BEGIN DATA IN THIS EXERCISE

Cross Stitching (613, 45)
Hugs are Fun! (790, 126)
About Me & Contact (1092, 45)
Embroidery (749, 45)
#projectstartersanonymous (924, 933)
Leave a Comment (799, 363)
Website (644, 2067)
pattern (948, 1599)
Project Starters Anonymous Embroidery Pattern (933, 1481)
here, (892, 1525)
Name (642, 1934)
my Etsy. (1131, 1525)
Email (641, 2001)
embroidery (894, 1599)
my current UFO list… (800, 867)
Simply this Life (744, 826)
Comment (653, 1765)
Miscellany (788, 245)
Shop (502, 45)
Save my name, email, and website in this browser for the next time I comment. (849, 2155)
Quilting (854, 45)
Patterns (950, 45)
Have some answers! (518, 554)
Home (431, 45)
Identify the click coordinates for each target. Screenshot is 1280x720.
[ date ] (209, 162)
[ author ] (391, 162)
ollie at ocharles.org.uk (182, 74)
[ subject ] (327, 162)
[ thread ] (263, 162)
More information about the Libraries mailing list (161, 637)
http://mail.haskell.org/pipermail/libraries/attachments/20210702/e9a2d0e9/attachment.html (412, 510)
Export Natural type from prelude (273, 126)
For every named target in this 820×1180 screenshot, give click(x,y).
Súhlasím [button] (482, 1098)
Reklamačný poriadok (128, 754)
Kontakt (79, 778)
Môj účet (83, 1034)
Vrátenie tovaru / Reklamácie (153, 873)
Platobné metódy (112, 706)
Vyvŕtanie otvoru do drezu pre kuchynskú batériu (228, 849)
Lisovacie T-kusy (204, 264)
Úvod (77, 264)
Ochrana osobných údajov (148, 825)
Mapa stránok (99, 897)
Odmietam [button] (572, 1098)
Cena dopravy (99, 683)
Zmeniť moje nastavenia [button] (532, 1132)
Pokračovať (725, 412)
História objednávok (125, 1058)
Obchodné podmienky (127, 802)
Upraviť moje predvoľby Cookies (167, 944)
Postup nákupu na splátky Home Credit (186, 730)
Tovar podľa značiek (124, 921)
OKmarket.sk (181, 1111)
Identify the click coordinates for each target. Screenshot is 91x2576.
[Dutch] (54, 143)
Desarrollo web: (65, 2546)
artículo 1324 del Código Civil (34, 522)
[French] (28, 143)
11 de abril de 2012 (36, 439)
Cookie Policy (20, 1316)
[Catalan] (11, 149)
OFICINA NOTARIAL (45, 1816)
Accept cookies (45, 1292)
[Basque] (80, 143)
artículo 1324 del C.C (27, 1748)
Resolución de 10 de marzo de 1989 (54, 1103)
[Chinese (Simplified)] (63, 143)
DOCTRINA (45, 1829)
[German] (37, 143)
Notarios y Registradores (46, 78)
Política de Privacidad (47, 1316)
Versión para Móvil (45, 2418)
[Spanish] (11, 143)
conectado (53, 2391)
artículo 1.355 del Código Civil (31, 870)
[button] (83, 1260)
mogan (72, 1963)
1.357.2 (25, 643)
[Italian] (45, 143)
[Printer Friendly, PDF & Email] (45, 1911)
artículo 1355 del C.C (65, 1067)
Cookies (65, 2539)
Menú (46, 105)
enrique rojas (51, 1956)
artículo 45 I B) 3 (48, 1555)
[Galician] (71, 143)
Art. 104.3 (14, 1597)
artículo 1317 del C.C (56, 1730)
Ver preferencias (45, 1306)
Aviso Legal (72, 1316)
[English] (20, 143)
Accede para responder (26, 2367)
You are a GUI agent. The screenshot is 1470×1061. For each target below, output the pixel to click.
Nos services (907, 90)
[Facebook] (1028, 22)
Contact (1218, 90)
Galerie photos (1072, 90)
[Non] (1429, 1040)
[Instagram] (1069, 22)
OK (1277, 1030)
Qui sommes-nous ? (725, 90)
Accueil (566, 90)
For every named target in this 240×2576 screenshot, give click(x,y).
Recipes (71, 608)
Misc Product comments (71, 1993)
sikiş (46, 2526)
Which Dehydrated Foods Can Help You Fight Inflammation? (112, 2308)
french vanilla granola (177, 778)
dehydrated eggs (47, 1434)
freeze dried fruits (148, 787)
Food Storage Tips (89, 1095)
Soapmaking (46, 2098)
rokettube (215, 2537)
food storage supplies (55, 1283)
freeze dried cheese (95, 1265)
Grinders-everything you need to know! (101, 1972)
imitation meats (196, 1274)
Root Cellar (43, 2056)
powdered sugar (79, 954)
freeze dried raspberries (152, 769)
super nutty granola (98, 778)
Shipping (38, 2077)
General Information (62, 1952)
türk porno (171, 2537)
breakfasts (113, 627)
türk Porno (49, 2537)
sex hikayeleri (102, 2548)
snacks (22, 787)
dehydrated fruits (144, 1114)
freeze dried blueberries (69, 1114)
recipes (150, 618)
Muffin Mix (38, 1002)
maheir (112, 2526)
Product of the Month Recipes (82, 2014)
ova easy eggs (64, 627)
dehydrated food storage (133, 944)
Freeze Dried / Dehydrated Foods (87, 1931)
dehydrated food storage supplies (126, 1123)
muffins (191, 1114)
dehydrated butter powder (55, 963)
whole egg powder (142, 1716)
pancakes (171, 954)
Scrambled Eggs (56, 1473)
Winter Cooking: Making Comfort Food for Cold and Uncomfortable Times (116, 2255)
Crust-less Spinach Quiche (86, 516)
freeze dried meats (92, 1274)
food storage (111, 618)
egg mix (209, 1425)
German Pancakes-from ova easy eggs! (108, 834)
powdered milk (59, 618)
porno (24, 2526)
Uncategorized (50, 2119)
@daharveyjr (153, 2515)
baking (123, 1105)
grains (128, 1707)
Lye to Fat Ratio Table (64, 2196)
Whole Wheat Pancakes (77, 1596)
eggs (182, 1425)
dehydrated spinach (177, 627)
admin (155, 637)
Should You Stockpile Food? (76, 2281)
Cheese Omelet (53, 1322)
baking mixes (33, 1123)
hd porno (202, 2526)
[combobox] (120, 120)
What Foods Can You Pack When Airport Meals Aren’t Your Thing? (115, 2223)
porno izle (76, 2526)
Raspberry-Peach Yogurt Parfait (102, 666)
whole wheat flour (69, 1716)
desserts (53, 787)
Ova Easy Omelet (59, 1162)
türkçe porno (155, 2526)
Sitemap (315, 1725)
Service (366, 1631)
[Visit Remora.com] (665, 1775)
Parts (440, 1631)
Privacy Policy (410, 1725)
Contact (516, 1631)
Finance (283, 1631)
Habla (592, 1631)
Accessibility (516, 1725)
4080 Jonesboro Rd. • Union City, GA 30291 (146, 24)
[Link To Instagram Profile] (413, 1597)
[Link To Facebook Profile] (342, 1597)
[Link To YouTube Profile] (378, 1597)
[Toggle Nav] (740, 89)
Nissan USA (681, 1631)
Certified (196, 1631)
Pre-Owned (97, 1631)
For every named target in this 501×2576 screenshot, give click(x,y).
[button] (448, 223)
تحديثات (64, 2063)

END DATA IN THIS EXERCISE

● **WHAT YOU NEED TO DO**:
Pick out every line above that contains the word "give" and copy it.

● **ANSWER BOX**:
For every named target in this 820×1180 screenshot, give click(x,y).
For every named target in this 240×2576 screenshot, give click(x,y).
For every named target in this 501×2576 screenshot, give click(x,y).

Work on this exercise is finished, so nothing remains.